Sierra Leone said on Tuesday it would seek a shipment of a
controversial experimental drug to fight an Ebola outbreak which has
killed 315 in the impoverished west African nation.
The ministry
of health told AFP it had prepared a letter to send to the American
manufacturer of ZMapp, an unlicensed serum being made available in
neighbouring Liberia.
"The WHO has just approved our request for
the drug ZMapp to be made available to both Sierra Leone and Liberia,"
ministry spokesperson Sidi Yahya Tunis told AFP.
"We have just
finished writing a letter which we will send to the manufacturer, copied
to WHO, for the drug to be made available to us.

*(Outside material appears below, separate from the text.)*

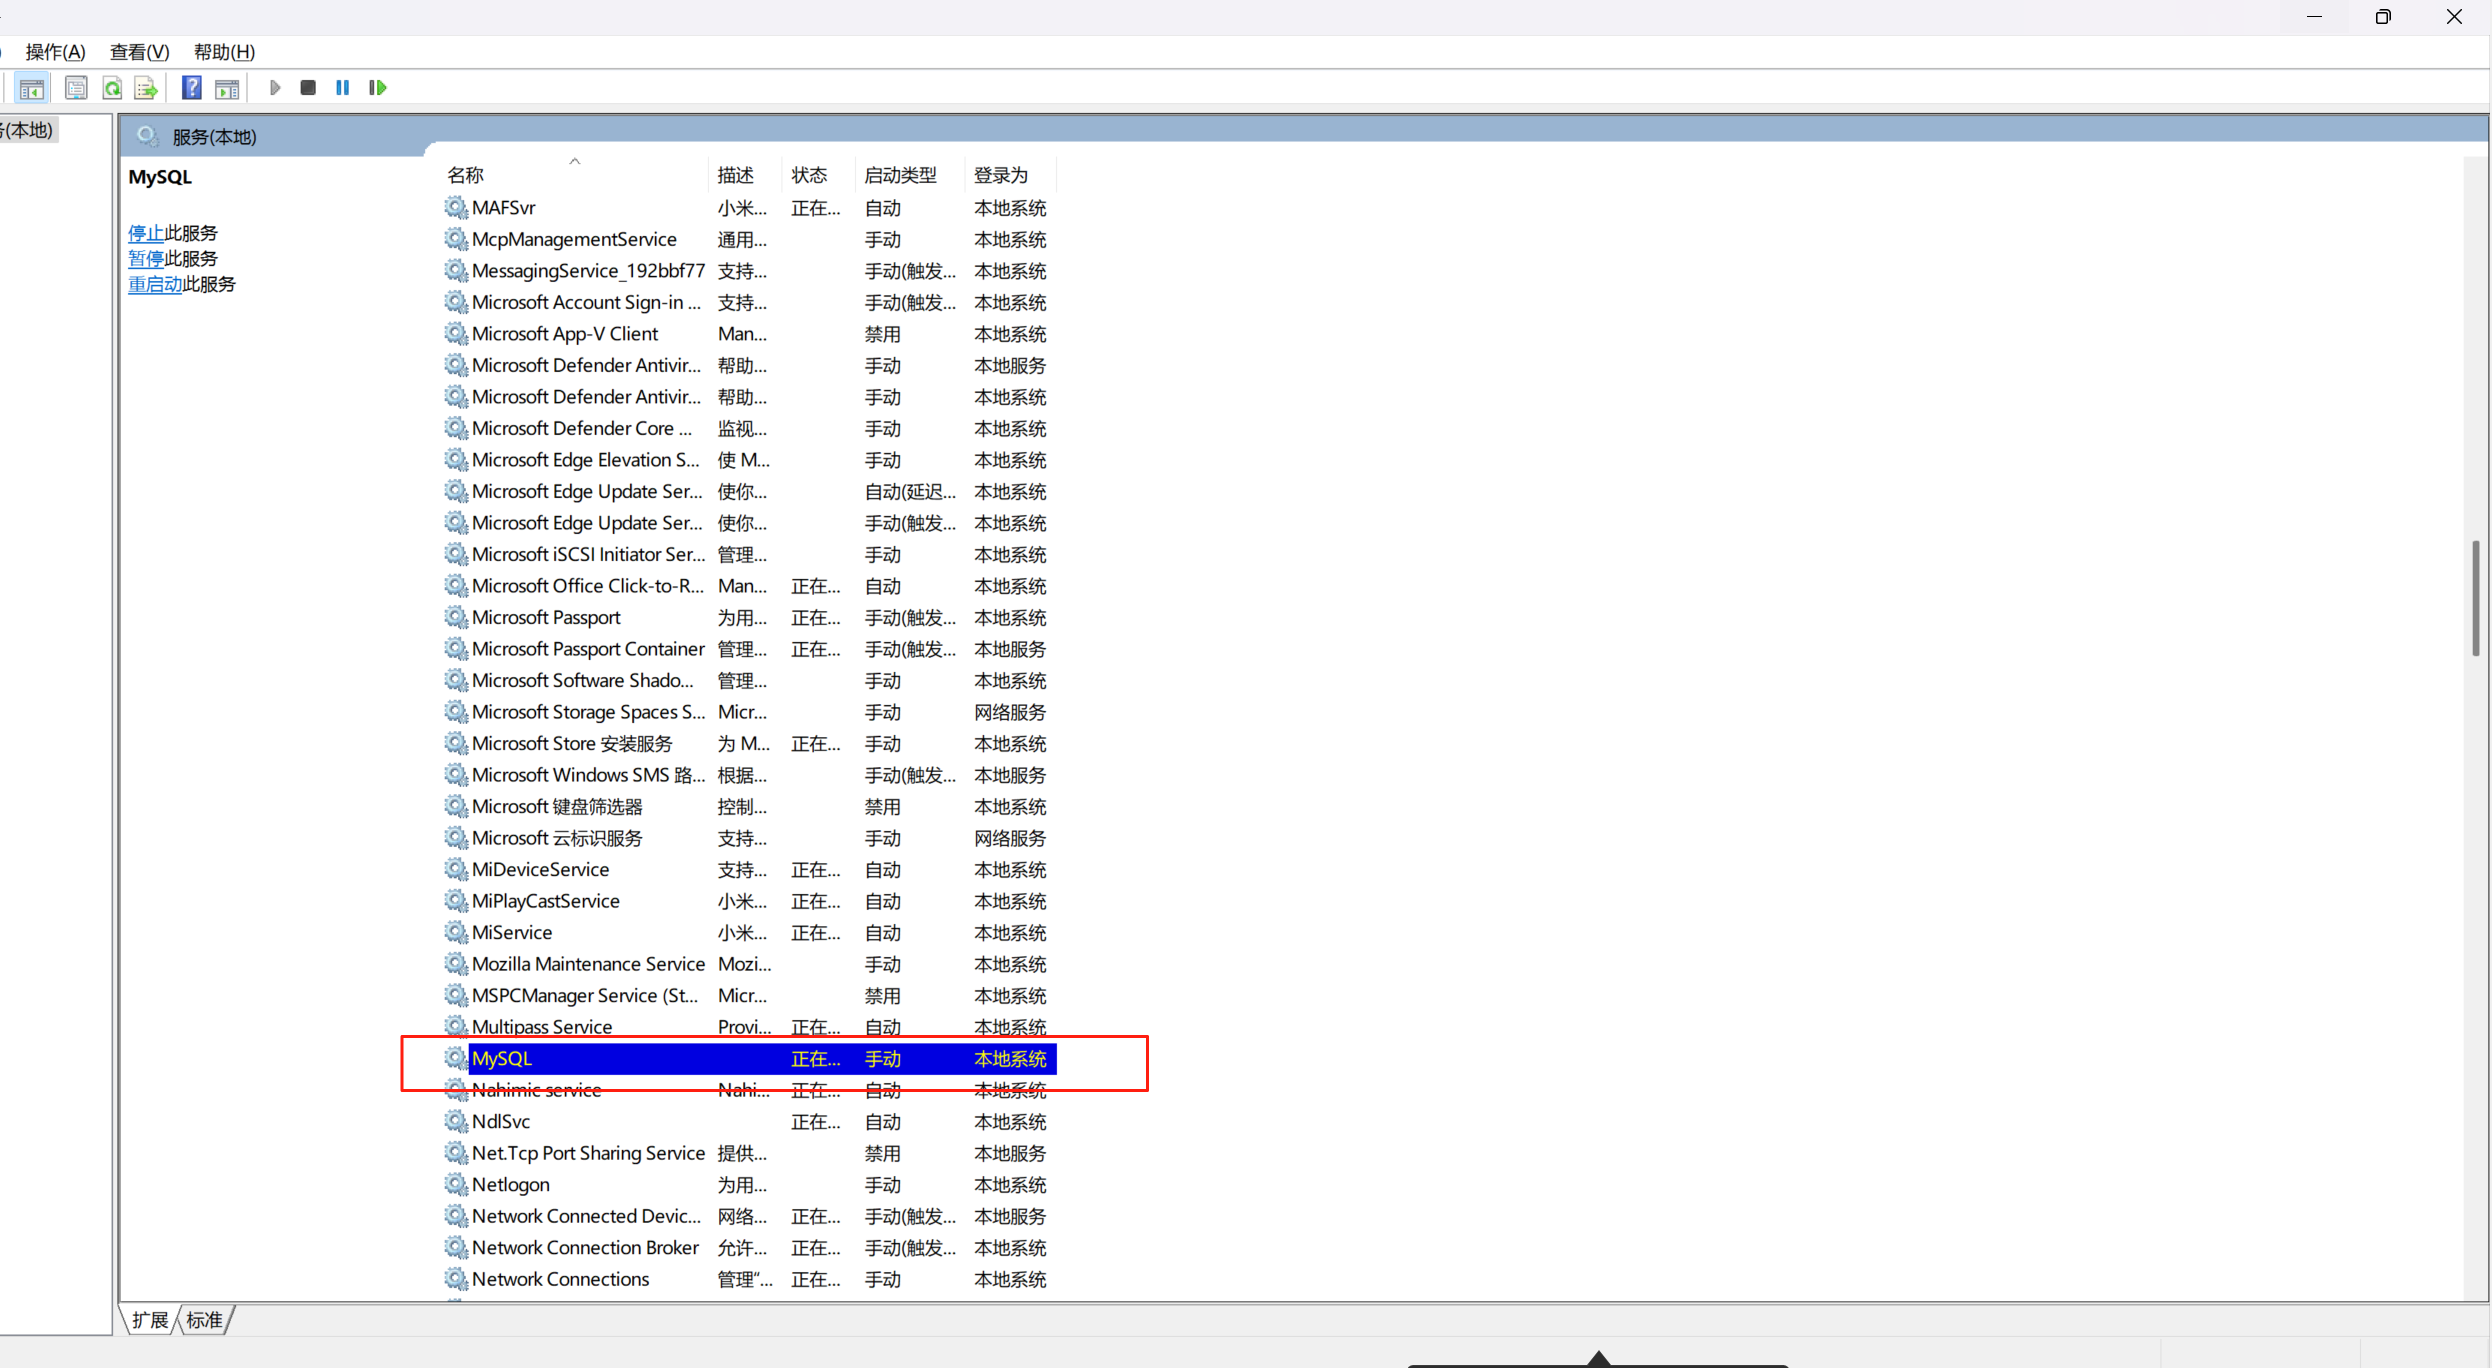Switch to the 扩展 tab at the bottom
Screen dimensions: 2492x1368
point(150,1320)
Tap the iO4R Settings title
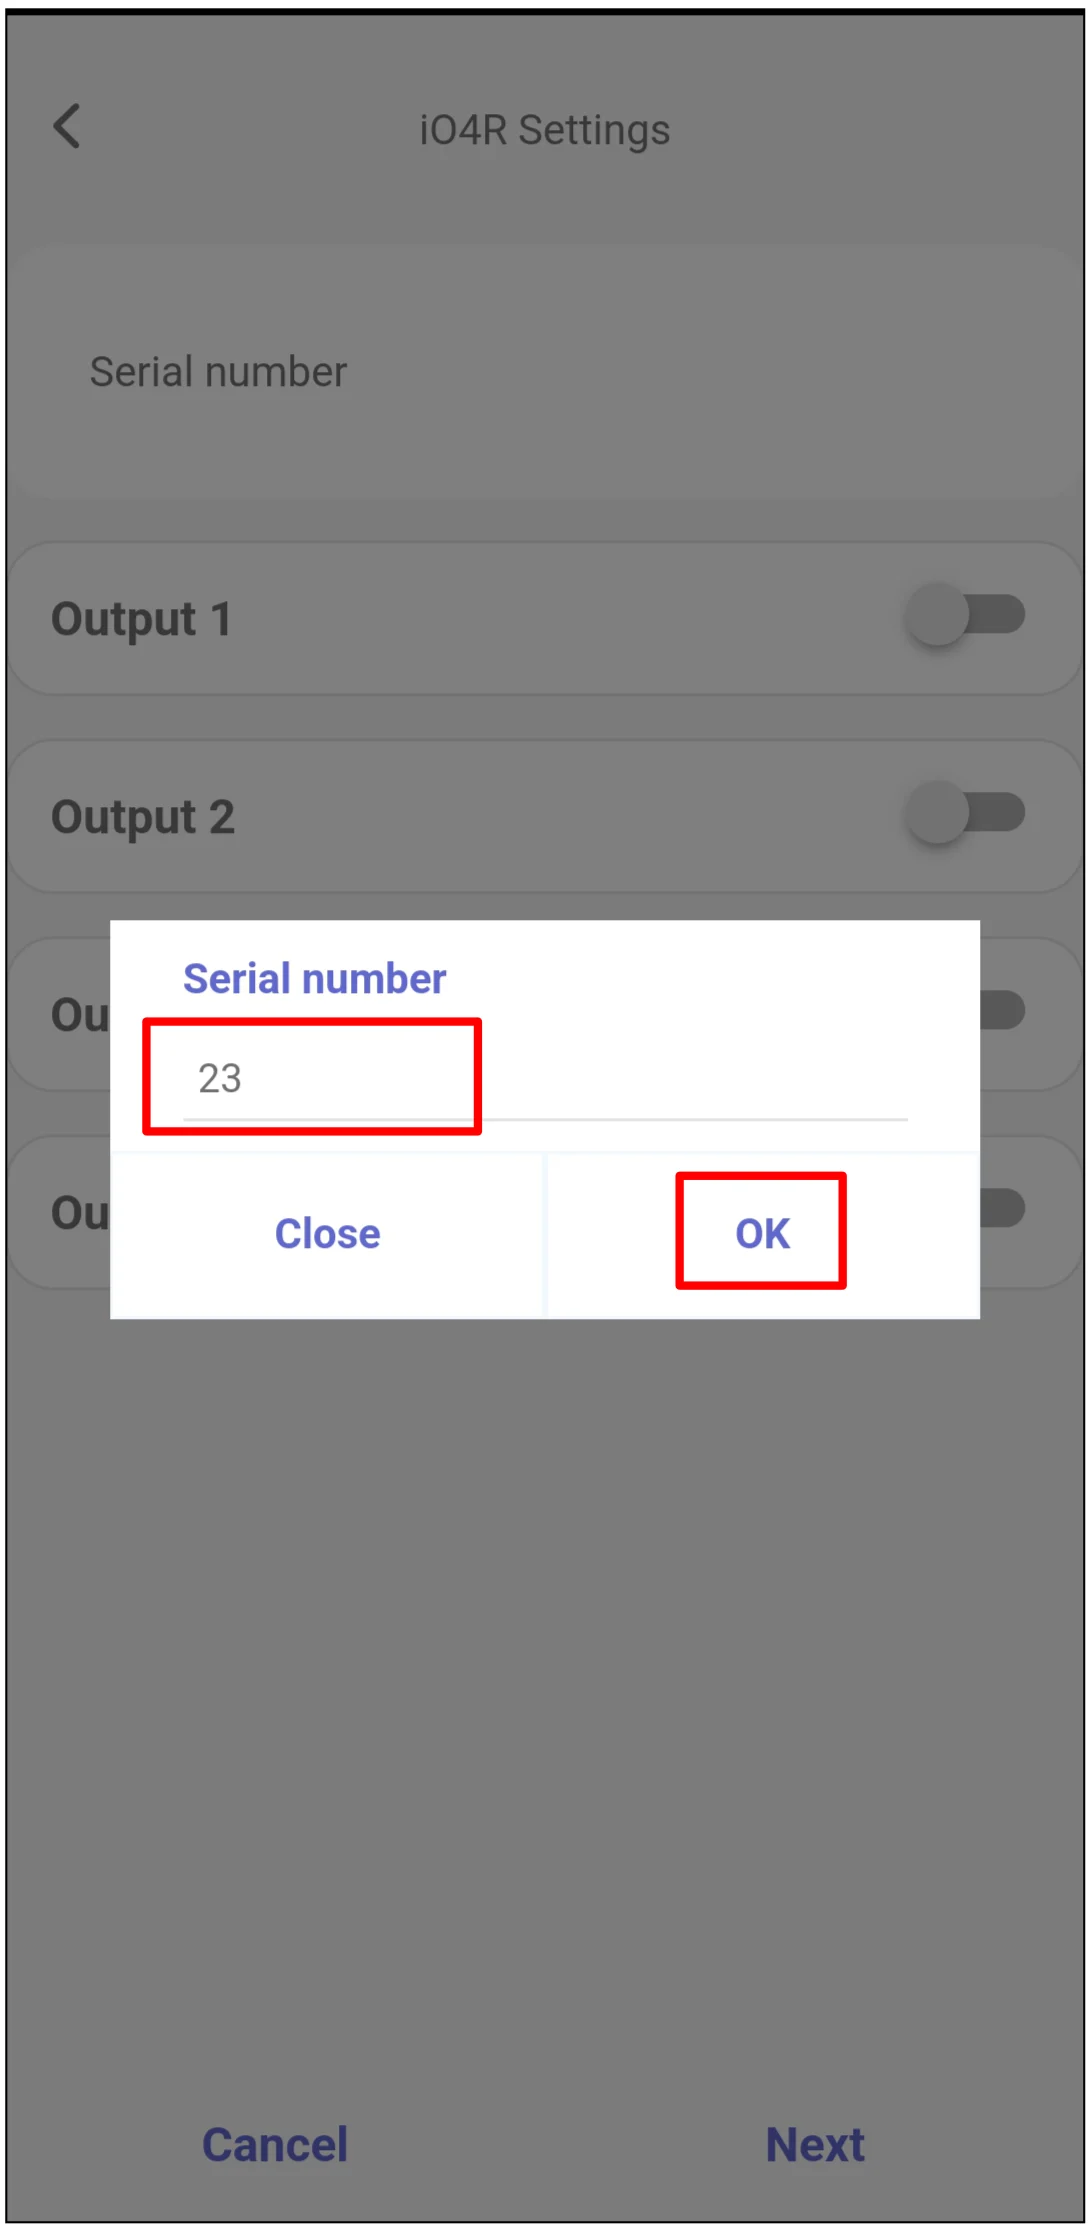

"That's where we are at the moment. We hope to hear from the manufacturer within the next couple of days."
Supplies
The
WHO on Tuesday authorised the use of ZMapp as the death toll reached 1
013 in the epidemic, the worst since Ebola was first discovered four
decades ago.
But it was unclear if the treatment would be
available in Sierra Leone, which has seen 730 Ebola cases, more than any
other country.
The declaration by the UN's health agency came after ZMapp said it had sent all its available supplies to hard-hit west Africa.
Cases
have been limited to Guinea, Liberia and Sierra Leone, which account
for the bulk of victims, and Nigeria, where two people have died.
Elderly
Spanish priest Miguel Pajares, who became infected while helping
patients in Liberia, died in a Madrid hospital on Tuesday, five days
after being evacuated.
He had been treated with ZMapp, which
failed to save him but has shown positive effects on two US aid workers
also infected in Liberia.
Ethical debate
There
is no available cure or vaccine for Ebola, which the WHO has declared a
global public health emergency, and the use of experimental drugs has
stoked a fierce ethical debate.
Despite promising results for the
ZMapp treatment, made by private US company Mapp Biopharmaceutical, it
had only been tested previously on monkeys.
ZMapp is also in very
short supply but the company said it had sent all available doses to
west Africa free of charge after an outcry over its use on foreign aid
workers.
It didn't reveal which nation had received the doses, or
how many were sent, but WHO assistant director general Marie-Paule Kieny
said the agency had been told three doses were sent to Liberia.
The
use of unauthorised drugs that had proven safe and effective in monkeys
could be a "potent asset" in the fight against Ebola, she said.
'Utter dismay'
Sierra
Leone President Ernest Bai Koroma has expressed his "utter dismay" at
the "slow pace" of the international community in responding to the
outbreak.
A statement released Tuesday by the president's office
said he had contacted UN chief Ban Ki-moon to convey his disappointment
over inertia among Western nations.
He told a news conference in
Freetown late on Tuesday he was appealing to the international community
to plug an $18m shortfall in funding to fight Ebola.
"The total
that needs to be covered is $25.9m. We have so far received commitments
of $7.6m. We have a gap of $18.2m," the president said.
Eight
Chinese medical workers who treated patients with Ebola have been placed
in quarantine in Sierra Leone, but Beijing has not said whether they
were displaying symptoms of the disease.
In addition, 24 nurses
have been quarantined, health officials said, while a physician had
contracted Ebola but was responding well to treatment.
The nation's sole virologist, who was at the forefront of its battle against the epidemic, died from Ebola last month.